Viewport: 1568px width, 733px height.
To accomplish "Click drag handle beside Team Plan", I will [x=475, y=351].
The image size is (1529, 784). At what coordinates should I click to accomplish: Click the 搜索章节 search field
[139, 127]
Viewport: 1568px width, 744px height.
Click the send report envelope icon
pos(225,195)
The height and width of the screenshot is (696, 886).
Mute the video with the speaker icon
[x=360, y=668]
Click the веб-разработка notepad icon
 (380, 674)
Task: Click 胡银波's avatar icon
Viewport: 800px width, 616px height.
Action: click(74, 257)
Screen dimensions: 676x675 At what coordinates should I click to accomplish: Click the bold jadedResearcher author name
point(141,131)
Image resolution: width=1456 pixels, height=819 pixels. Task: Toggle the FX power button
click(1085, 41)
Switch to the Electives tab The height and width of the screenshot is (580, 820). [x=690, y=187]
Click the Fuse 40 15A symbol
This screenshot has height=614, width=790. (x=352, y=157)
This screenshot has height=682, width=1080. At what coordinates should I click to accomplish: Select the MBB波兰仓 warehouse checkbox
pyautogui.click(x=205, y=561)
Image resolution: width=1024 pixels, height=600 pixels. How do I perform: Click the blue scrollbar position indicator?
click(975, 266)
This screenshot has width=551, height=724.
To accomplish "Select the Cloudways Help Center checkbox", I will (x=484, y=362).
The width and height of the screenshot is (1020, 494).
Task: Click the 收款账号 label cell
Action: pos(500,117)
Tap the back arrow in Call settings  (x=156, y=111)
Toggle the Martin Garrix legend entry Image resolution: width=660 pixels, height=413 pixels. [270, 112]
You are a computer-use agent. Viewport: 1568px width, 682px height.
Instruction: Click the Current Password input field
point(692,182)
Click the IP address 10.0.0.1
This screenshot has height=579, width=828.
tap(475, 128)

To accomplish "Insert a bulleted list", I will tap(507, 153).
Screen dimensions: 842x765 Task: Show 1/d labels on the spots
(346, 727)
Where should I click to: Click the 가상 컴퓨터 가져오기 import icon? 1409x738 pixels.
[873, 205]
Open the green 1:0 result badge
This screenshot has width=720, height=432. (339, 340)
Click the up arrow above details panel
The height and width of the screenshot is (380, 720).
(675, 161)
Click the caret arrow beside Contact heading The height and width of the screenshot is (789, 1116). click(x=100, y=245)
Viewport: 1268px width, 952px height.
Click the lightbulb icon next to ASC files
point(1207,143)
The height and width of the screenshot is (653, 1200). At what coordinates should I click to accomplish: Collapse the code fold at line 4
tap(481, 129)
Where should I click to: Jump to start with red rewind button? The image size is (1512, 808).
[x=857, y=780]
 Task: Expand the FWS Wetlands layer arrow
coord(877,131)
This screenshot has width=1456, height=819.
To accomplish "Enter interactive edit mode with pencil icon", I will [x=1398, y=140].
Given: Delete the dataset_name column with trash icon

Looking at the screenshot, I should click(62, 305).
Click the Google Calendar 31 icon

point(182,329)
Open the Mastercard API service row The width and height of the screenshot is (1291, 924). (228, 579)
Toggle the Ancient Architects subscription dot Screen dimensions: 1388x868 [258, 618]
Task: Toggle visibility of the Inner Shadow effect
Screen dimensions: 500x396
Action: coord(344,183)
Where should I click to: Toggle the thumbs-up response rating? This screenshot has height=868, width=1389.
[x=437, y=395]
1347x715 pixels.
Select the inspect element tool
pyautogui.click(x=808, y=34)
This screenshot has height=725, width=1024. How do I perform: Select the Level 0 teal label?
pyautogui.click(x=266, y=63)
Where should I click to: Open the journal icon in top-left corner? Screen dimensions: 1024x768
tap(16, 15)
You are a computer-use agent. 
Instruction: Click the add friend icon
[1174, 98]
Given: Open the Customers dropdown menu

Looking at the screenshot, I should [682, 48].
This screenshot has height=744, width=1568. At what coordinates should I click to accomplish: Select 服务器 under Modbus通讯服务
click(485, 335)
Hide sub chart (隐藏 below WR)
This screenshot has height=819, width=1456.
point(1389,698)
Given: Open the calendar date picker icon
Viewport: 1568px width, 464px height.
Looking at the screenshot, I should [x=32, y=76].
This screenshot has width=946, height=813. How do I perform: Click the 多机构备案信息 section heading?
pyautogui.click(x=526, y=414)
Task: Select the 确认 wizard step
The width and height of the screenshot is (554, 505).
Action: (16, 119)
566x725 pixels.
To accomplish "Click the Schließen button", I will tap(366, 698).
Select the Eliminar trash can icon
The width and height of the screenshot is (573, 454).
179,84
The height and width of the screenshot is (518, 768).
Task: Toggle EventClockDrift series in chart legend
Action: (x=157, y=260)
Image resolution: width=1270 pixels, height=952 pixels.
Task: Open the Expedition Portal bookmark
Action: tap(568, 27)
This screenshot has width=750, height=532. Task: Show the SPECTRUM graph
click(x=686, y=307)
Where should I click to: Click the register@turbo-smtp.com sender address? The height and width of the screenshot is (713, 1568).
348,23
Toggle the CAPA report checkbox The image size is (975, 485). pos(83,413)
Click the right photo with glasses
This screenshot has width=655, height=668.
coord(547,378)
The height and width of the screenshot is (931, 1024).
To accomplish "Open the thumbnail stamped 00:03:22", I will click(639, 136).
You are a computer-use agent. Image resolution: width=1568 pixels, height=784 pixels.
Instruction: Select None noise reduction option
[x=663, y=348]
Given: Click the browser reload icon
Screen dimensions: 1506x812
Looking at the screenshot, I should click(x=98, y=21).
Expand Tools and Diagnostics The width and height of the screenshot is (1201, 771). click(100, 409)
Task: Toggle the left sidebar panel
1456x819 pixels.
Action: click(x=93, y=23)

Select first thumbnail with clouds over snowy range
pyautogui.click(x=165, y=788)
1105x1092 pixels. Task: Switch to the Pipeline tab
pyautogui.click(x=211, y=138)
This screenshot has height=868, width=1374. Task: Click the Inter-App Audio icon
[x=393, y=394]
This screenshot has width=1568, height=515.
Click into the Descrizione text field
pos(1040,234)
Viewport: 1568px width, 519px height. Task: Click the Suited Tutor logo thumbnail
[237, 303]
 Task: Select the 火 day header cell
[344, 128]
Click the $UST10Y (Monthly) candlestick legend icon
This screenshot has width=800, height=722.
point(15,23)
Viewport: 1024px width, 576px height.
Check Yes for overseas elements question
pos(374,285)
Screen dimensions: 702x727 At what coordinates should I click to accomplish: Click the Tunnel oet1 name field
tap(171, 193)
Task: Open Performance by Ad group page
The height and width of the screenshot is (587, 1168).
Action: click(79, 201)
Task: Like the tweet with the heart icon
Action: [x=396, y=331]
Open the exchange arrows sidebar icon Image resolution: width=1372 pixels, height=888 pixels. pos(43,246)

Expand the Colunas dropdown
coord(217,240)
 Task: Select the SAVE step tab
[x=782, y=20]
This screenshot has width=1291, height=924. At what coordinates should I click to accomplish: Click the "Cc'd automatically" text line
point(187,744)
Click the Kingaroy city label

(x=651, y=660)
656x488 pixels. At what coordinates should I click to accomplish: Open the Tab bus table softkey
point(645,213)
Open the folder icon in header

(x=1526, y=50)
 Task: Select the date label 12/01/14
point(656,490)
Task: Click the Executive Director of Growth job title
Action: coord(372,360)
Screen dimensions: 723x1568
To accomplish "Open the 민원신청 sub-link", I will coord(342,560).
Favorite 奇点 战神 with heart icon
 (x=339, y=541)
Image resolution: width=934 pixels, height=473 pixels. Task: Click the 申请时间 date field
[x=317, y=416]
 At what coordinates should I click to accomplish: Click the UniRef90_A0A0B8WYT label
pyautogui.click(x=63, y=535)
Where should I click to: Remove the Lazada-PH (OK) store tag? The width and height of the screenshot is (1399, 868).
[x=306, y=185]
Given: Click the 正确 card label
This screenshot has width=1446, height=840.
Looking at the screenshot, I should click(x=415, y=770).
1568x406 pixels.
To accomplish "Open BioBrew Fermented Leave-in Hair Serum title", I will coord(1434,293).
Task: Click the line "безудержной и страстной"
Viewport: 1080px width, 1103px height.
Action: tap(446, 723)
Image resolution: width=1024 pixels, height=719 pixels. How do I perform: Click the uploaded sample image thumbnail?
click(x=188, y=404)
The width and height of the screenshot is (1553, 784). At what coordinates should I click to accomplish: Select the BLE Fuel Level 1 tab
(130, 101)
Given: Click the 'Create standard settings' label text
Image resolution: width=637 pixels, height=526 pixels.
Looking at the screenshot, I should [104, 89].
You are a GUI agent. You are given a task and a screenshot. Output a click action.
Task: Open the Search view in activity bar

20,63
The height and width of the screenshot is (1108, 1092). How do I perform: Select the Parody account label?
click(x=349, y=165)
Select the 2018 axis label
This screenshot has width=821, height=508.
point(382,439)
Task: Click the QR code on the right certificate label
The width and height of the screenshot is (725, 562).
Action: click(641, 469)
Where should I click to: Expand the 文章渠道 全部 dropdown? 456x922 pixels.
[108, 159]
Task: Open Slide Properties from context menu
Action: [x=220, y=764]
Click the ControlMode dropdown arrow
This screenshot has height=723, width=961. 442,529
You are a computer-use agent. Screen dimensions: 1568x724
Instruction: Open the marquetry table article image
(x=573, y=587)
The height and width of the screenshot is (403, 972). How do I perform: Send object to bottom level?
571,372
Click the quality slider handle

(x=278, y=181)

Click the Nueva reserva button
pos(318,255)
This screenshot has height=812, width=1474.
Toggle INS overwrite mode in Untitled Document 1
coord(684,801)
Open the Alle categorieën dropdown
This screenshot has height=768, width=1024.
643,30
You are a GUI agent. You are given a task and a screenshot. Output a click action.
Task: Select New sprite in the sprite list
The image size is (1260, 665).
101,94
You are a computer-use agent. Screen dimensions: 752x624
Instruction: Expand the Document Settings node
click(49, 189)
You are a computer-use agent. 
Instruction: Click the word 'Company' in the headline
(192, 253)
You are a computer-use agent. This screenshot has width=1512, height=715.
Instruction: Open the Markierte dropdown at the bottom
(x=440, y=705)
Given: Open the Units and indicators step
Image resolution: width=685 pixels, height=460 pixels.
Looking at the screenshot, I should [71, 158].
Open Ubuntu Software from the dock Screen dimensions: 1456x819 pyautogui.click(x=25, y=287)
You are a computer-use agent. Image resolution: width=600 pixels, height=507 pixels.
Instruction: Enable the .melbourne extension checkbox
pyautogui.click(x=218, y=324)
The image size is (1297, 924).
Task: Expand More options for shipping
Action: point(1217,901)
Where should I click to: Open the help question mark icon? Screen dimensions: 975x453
········
*TASK INSTRUCTIONS*. Copy out the rows starting with the line that contains "This screenshot has height=682, width=1080." and going on through the line that contains "will [x=1398, y=140].", character for character.

*WRITTEN REPLY*.
This screenshot has height=682, width=1080. At what coordinates should I click to accomplish: Select the MBB波兰仓 warehouse checkbox
pyautogui.click(x=205, y=561)
Image resolution: width=1024 pixels, height=600 pixels. How do I perform: Click the blue scrollbar position indicator?
click(975, 266)
This screenshot has width=551, height=724.
To accomplish "Select the Cloudways Help Center checkbox", I will (x=484, y=362).
The width and height of the screenshot is (1020, 494).
Task: Click the 收款账号 label cell
Action: pos(500,117)
Tap the back arrow in Call settings  (x=156, y=111)
Toggle the Martin Garrix legend entry Image resolution: width=660 pixels, height=413 pixels. [270, 112]
You are a computer-use agent. Viewport: 1568px width, 682px height.
Instruction: Click the Current Password input field
point(692,182)
Click the IP address 10.0.0.1
This screenshot has height=579, width=828.
tap(475, 128)

To accomplish "Insert a bulleted list", I will tap(507, 153).
Screen dimensions: 842x765 Task: Show 1/d labels on the spots
(346, 727)
Where should I click to: Click the 가상 컴퓨터 가져오기 import icon? 1409x738 pixels.
[873, 205]
Open the green 1:0 result badge
This screenshot has width=720, height=432. (339, 340)
Click the up arrow above details panel
The height and width of the screenshot is (380, 720).
(675, 161)
Click the caret arrow beside Contact heading The height and width of the screenshot is (789, 1116). click(x=100, y=245)
Viewport: 1268px width, 952px height.
Click the lightbulb icon next to ASC files
point(1207,143)
The height and width of the screenshot is (653, 1200). At what coordinates should I click to accomplish: Collapse the code fold at line 4
tap(481, 129)
Where should I click to: Jump to start with red rewind button? The image size is (1512, 808).
[x=857, y=780]
 Task: Expand the FWS Wetlands layer arrow
coord(877,131)
This screenshot has width=1456, height=819.
To accomplish "Enter interactive edit mode with pencil icon", I will [x=1398, y=140].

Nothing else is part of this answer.